In situ: In the original position. The remains of the emperor were discovered in situ a thousand years later.

Ipso facto: Latin for “by the fact itself” or “by that very fact.” For example: Toddlers are happy playing with spoons and pots; ipso facto, they don’t need expensive toys.

Modus operandi: Most often heard as the abbreviation “m.o.” to mean, mode of operating (aka, habits, methods, or general way of doing things). Jane always revises her work at least five times before submitting; that’s just her m.o.

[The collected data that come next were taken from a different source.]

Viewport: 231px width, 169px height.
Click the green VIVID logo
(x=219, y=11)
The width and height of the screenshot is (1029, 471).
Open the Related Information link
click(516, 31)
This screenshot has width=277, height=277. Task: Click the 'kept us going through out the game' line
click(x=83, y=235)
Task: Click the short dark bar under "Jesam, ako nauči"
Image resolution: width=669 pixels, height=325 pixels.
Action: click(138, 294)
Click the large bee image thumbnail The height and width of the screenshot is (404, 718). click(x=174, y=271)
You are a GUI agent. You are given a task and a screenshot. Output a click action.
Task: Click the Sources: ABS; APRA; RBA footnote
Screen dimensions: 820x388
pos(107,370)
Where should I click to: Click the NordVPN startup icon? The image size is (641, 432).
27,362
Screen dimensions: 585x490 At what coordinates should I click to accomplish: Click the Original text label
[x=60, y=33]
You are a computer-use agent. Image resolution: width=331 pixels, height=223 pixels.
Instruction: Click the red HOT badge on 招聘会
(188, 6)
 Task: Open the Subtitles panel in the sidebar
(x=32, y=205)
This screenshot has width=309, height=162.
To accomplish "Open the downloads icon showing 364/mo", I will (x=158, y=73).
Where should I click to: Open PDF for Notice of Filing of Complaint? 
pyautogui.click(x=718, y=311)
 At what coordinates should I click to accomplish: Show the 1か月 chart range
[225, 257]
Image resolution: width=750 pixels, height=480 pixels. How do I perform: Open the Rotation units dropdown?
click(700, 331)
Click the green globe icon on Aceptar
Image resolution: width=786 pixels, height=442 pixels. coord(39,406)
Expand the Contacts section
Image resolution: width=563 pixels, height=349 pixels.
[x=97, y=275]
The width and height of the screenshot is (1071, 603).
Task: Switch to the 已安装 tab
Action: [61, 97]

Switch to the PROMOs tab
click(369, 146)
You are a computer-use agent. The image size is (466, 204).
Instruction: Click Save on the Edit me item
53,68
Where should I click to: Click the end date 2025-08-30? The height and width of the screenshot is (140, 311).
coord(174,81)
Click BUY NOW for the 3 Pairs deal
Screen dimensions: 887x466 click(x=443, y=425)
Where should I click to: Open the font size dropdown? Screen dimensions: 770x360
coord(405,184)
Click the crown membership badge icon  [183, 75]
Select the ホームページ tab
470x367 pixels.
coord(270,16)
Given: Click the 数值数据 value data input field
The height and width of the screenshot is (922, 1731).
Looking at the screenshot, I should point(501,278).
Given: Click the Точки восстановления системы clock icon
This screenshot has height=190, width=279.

Nolens volens: OK, this one is not used often, (or perhaps ever outside of legal and arcane literary circumstances) but it should be! In Latin, it means literally “unwilling or willing,” aka, like it or not. Mum wants us all to dress up so, nolens volens, it’s happening. (And it’s pronounced just how you’d think, in perfect rhyming fashion, making it…chef’s kiss.)

Quid pro quo: Literally “something for something” or, a favour for a favour. Many social media influencers have a quid pro quo agreement with brands, in which they promote the company in exchange for products.

Sangfroid: French for “cold blood,” this term is used to mean (sometimes excessive) composure or coolness. Few people have the sangfroid to be a pediatric surgeon.

Sine qua non: Something that’s absolutely essential (literally “without which not”). Pumpkin flavour is the sine qua non of seasonal fall baking.

Spiel: Pronounced “shpeel,” this Yiddish term means “a voluble line of often extravagant talk” often used to sell or promote something. I can’t take a whole long spiel from a car salesman; can we buy our next car online?

Verboten: German for “forbidden.” Example: Do these kids know Santa’s not real yet, or is that subject verboten?

Vox populi: The voice of the people; aka popular opinion. Slideshows are the devil, according to the vox populi.